When I first read on Niall Kennedy’s blog that Yahoo had released their Term Extraction API, I immediately thought, “Cool, if I can rig up a method of inserting the extracted terms into my blog posts, I can get all of the benfits of Tags, without the added time and hassle of creating them all by hand.”
The first step for this project was looking at the Yahoo API, and more specifically, the examples of the terms that it extracts. And that’s where the experiment ended.
The problem is, of course, that the Term Extractor is just that, not a Meaningful Term Extractor. While I strongly believe that corpus analytics holds amazing promise (sorry, couldn’t resist the tease), Yahoo’s freebie offering is far too crude a tool to move straight to automated tag creation.
I just read (via Technorati’s David Sifry) that Jonas Luster has built the solution I only imagined (kudos Jonas).

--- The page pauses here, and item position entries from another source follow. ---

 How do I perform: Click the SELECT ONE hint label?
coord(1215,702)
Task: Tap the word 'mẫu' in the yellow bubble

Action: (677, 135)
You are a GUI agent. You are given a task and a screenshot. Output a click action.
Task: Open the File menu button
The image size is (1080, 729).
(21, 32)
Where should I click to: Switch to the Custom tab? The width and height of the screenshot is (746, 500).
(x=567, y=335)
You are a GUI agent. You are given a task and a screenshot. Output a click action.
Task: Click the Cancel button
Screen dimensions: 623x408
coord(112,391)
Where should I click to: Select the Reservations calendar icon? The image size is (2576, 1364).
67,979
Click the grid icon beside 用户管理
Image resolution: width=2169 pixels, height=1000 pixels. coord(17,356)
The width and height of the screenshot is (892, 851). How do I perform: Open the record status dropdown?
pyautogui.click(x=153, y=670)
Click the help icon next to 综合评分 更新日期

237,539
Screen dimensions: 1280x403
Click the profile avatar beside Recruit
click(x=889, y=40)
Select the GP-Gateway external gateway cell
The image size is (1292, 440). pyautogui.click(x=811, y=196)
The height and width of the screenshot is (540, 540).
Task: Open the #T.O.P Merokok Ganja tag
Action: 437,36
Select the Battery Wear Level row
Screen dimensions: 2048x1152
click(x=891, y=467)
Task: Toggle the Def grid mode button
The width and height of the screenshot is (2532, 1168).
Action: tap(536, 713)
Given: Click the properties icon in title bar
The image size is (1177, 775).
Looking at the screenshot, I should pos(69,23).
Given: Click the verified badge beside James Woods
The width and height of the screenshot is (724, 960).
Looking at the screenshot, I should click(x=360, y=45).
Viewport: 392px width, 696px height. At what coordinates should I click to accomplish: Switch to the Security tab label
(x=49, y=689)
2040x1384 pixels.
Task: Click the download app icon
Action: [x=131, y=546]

While the results bear out my assumptions, they are nonetheless a valuable starting point.
If we assume that “meaningful” is hard to automate near-term (it is), need we give up? Not necessarily. Rather than late binding the extracted terms to the post (computationally expensive, as Jonas notes, and with mixed results, as above)… what if we could invoke Jonas’s service before publishing a post (or even more interestingly, dynamically, as we’re typing)?
- That would allow me (the publisher and editor) to winnow the relevant terms from the automated result set, including them as tags in the post;
- What if the winnowed terms were then automatically passed to a process that would return all of my blog posts (likely as hyperlinked headlines) that use those terms? Well, with that, I could again winnow the result set so that I could in-line a “buzzhit!’s related articles” offering (or, draw examples, previous ideas and writing, etc from the returned articles to strengthen the post under creation);
- Similarly, through another service, I could receive and in-line” articles from around the web” (and/or, “from my reading list” [OPML file], and/or “from my social network [XFN et al]“
Lots of potential here (and more broadly for mashups resulting in automated meta-data creation). On the latter topic, I’ve got a few ideas that I’d love to “reduce to practice” if any of my more savvy dev buddies have a few spare cycles. ;-p Drop me a note…
Agreed. Remember that this post is focused on building something of use off of what Jonas has built out in the open (i.e., prototyping or as is trendy, ‘hacking’) with publicly available APIs. To your point, there are definitely smarter ways of satisfying the ‘needs’ that I’m expressing.
Given that, and the stated assumption that people need to be involved in the process to get the best results, the basic thinking is that, well, “people are lazy” and “human memory is lossy”. I’m looking for a suite of services that would automate the process of assisting me as an author/editor by recommending relevant pieces of content and meta-data during the blog post creation process. Specifically, I could use help with tag recommendations/mgmt, and surfacing what I and others have written about this topic/entity in the past. (Am I the only one who hates manually invoking these activities in a bunch of extra windows?!)
But hell, I’m still waiting for basic stuff, like a NOFOLLOW checkbox in the hyperlink dlog.